TEXT PROVIDED:

Astrocytes communicate and regulate neurons. With them, there are massive implications for treating neurodegenerative diseases.
Neurons, with their long-reaching axons, nerve fibers that form critical connections to other neurons, are often thought of as the sole contributors to our brain’s thinking power. While neurons might be the star of the show, the brain would not be able to perform all its functions without the supporting cast of the brain: glial cells. Glial cells support neurons by regulating cell stability; forming myelin for the axons, enhancing the transmission of impulses between neurons; and providing protection. While the exact figures aren’t clear, the brain is roughly 50% neurons and 50% glial cells (1). Within glial cells, 40% are astrocytes (2). Astrocytes are star-shaped glial cells that have long-reaching feet (also known as the peripheral astrocyte processes) that connect to blood vessels and neural synapses. Astrocytes use these processes for many of their crucial functions; in particular, their processes control the blood–brain barrier, carry nutrients to the nervous tissue from the bloodstream, and maintain the extracellular ion balance between neurons.
While these processes are polarized, it was thought that astrocytes could not produce electrical impulses, unlike neurons (3). However, experiments have shown evidence of possible electrical communication between astrocytes and neurons. In 2022, Dr. Moritz Armbruster, a research assistant professor of neuroscience at Tufts University, utilized new technologies to visualize this electrical activity in rats. In particular, his lab researched a way to monitor the flow of potassium ions (K+) between neurons and the change in charge, also known as depolarization, of the astrocyte processes in response to the neurons firing (4).
They accomplished this by using a combination of proteins called genetically encoded voltage indicators (GEVIs), and computer models (5). GEVIs are specific proteins designed to change in fluorescence when the voltage within the cell changes. They are introduced into the brain with a virus vector, a modified virus that has no harmful effects on the body and safely transports a gene to the nucleus of the astrocytes (6). Once in the astrocyte, the GEVI protein will be synthesized by the cell (6). But, to measure the changes in fluorescence, a clear view through to the brain is needed. A scientist makes a cranial window on the top of the rat’s head, which has a glass cover slip over the incision. Once the cranial window is in place, techniques like two-photon microscopy can be used to measure the change in fluorescence (5).
Examples of what a cranial window looks like and how fluorescence can be measured in live mice. (2)(3)
These developments allow the researchers to monitor the depolarization of the astrocyte processes. Additionally, with the cranial window and viral vectors, the researchers can change parts of the astrocytes. For example, researchers can inhibit or overexpress the pumps that take in the excess potassium in the synapse. By altering the pump responsible for balancing the potassium concentration inside and outside of the astrocyte, the researchers found that the depolarization of the astrocyte processes was strongly influenced by the difference in K+ ion concentration (5). These K+ ions are released at the synapses when neurons fire, and K+ is at the core of what allows neurons and other cells to “communicate.” Ultimately, it was shown that astrocytes “undergo large, rapid, and focal voltage changes during neuronal activity,” which proves the dynamic role of astrocytes in brain function (5).

DATASET RECORDS:
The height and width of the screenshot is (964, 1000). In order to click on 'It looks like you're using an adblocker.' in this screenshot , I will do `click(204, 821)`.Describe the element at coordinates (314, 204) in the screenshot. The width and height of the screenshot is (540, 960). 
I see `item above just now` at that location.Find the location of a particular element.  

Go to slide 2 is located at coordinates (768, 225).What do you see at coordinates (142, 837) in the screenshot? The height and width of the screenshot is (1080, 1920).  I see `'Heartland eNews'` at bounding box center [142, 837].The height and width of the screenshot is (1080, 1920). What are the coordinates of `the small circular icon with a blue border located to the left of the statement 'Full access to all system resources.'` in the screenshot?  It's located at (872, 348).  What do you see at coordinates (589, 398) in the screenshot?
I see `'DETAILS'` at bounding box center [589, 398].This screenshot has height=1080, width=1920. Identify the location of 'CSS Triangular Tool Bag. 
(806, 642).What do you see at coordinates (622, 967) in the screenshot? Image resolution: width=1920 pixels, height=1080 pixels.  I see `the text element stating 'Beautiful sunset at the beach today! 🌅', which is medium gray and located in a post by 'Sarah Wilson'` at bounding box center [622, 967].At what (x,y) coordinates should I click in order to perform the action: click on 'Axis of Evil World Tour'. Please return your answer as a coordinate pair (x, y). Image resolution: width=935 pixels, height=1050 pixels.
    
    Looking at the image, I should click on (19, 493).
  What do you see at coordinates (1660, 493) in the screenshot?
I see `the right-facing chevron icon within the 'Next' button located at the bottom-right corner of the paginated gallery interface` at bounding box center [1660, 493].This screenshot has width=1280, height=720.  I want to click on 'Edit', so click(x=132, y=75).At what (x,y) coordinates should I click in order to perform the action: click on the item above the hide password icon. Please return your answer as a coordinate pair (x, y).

ACTIONS TO TAKE:
**1)** Retype everything from "They accomplished this" down to "in fluorescence (5)." in the astrocyte article, word for word.
**2)** Write the next part of the astrocyte article, starting after its last sentence.

TASK-BY-TASK ANSWERS:
**1)**
They accomplished this by using a combination of proteins called genetically encoded voltage indicators (GEVIs), and computer models (5). GEVIs are specific proteins designed to change in fluorescence when the voltage within the cell changes. They are introduced into the brain with a virus vector, a modified virus that has no harmful effects on the body and safely transports a gene to the nucleus of the astrocytes (6). Once in the astrocyte, the GEVI protein will be synthesized by the cell (6). But, to measure the changes in fluorescence, a clear view through to the brain is needed. A scientist makes a cranial window on the top of the rat’s head, which has a glass cover slip over the incision. Once the cranial window is in place, techniques like two-photon microscopy can be used to measure the change in fluorescence (5).

**2)**
Dr. Armbruster’s team also used computer simulations to confirm their findings. The computer models used equations to predict the amount of K+ ions effused into the area between synapses, incorporating parameters like neuronal firing rates, how many K+ ions are released during an action potential, and how the ions spread through the extracellular space. These simulations confirmed that if concentrations of K+ ions were adequately high, there could be large depolarizations focused on the astrocyte processes right next to the synapses (5).
Visualization of how astrocytes control the concentration of neurotransmitters in synapses and help form the BBB.
Their findings led them to question the impact of astrocyte depolarization. They investigated further into another important role astrocytes play: uptake of the glutamate neurotransmitter. Glutamate is the main “excitatory neurotransmitter,” a neurotransmitter that excites a nerve cell, making it more likely that the chemical message will continue to jump from nerve cell to nerve cell (7). The Tufts researchers found that astrocyte depolarization was correlated with a decrease in glutamate uptake. This change means that there will be more glutamate present in the synaptic cleft for longer, making the neurons more easily excitable (5). Understanding how astrocytes interact with neurons and neurotransmitters is vital for everything, from neurodegenerative diseases to memory formation (3).
Seizure treatment is one area where this knowledge is particularly groundbreaking. Seizures themselves occur when neurons fire too frequently, “disrupting the brain’s normal electrical signals” (8). They are often caused by an overload of glutamate which causes excessive neuronal activity and a seizure. While seizures are usually treated by changing the balance of chemicals in the brain, the results of this study open the door to new treatments that instead focus on enhancing astrocyte function and controlling astrocyte membrane potential (3). Faulty astrocyte neurotransmitter uptake is also implicated in Alzheimer’s disease and epilepsy. If scientists can fully harness astrocyte abilities, it would allow for a healthier world where neurodegenerative diseases can be controlled easily. Currently, the Tufts researchers are looking at existing drugs to see if they can alter neuron-astrocyte communication (3). It is possible that one day, we will have the ability to learn quicker or repair brain injuries quicker by manipulating astrocyte behavior. These cells originally thought to be just the glue between neurons, might be the key to the way we change and enhance our brains.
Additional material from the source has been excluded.